Dr Peter Hommel successfully applied for the Theatres Seed Fund 2018/2019. Here, he reports back on his collaborative project with the Oxford Playhouse.
In July 2019, with the help of a TORCH Theatres Seed Fund grant, Dr Peter Bray and I worked Dr Becky Wragg Sykes to develop a new connection between the School of Archaeology and the Oxford Playhouse around the theme of materials, technologies and society. In particular, we hoped to investigate a possible convergence of interest in the performative aspects of traditional craft production.
This idea emerged from a connected series of public engagement activities and events designed as a supplement to the ERC-funded FLAME project (flame.arch.ox.ac.uk), which is carrying out an extensive programme of research into prehistoric metals across Eurasia.
As a result, we initially focussed our discussions on the acts of transformation, production and reproduction which are inherent to the creation of metal objects. We brought members of the Playhouse theatre into the field and introduced them to the sensory experience of primary metallurgy.
Around the furnace, we discussed how skills from the performing arts and technical theatre might contribute to the way we conduct our engagement activities, we began to consider how this dramatic process of transformation could be translated safely into the theatre environment and, most importantly, we began to shape the narratives in which such a performance would make sense.As a result of these discussions, we broadened our focus in a number of directions.

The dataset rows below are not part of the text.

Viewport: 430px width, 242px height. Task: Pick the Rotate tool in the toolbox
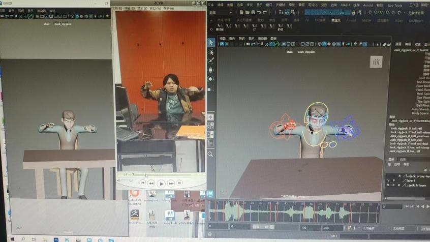[x=211, y=79]
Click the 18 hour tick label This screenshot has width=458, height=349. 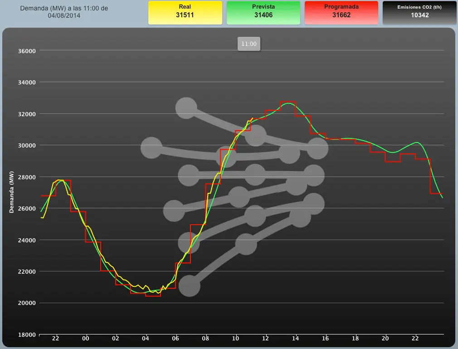coord(355,339)
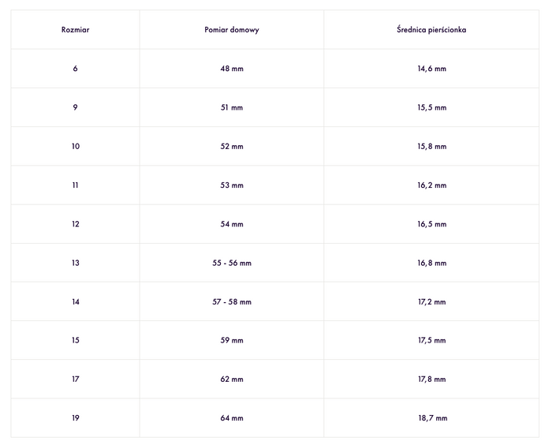This screenshot has width=552, height=445.
Task: Click the "48 mm" measurement cell
Action: [x=232, y=69]
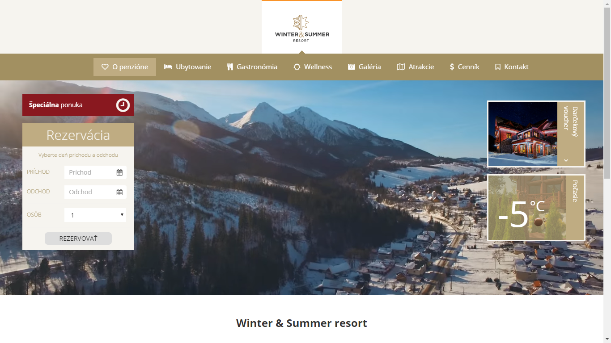The height and width of the screenshot is (343, 611).
Task: Open the Osôb number dropdown
Action: coord(95,215)
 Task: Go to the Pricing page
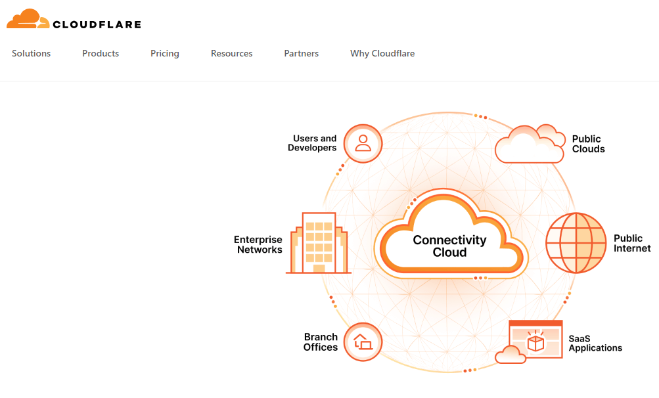click(x=164, y=54)
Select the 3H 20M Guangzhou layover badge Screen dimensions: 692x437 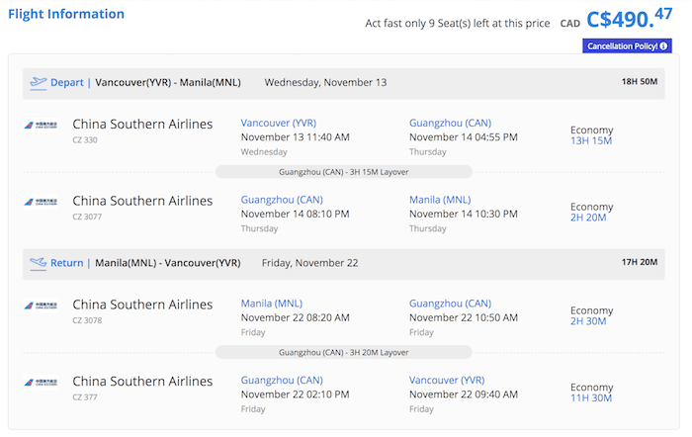344,352
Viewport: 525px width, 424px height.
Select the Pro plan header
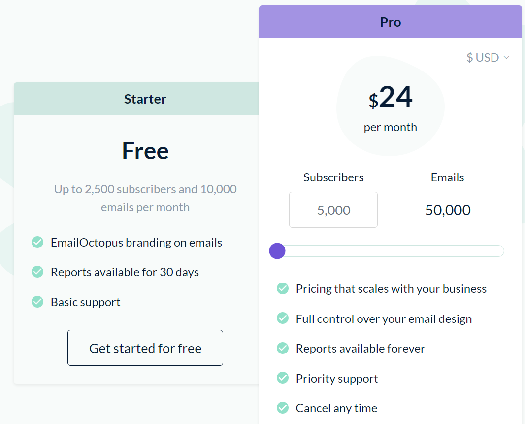pyautogui.click(x=390, y=22)
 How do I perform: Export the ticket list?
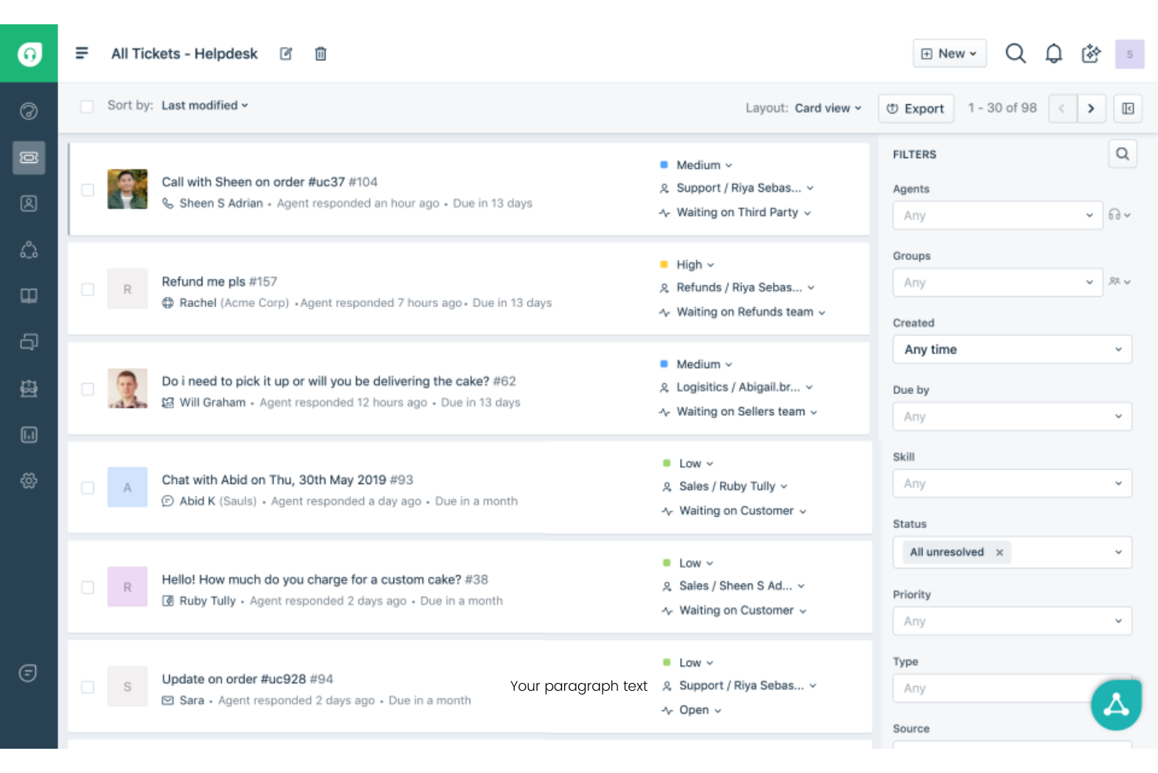(x=915, y=108)
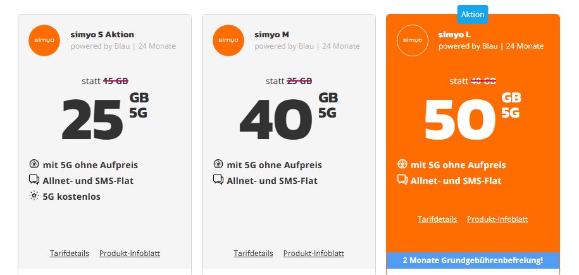Screen dimensions: 579x275
Task: Click the simyo logo on simyo L card
Action: [x=413, y=40]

Together with members of the Theatre, the School of Archaeology and key external partners we outlined two basic concepts around which to seek creative input from other theatre makers and performers (as well as and practical professional advice on funding opportunities from expert fundraisers within the theatre).
Productive Society—From deeply embedded in society to almost entirely divorced from our experience, our relationships to the act of material production have changed dramatically over the last 50,000 years. Our relationships with the productive process has a lot to do with the way we value our material culture—disposability, interaction, social division, material value could be explored as well as the way in which skilled practice in any field (whether craft, music, art, theatre) changes the way we perceive and value ourselves, our society and the world around us.
(Heart)h—somewhat connected to the ideas above, we would aim to use fire to connect the present and the past (both physically as a central focus of both the physical stage, and conceptually as a focus around which to explore how fire both connects and divide us from each other. Notions of cyclicity were considered (e.g. opening scene of craft production revisited as archaeologists excavate and discuss the interpretation of the same structures etc.). Potential to explore major changes in social engagement, social exclusion, digital hearths/social networks, continuity and transformation.
Although these ideas are still in their first iteration, we hope that we will be able to develop them actively over the coming year.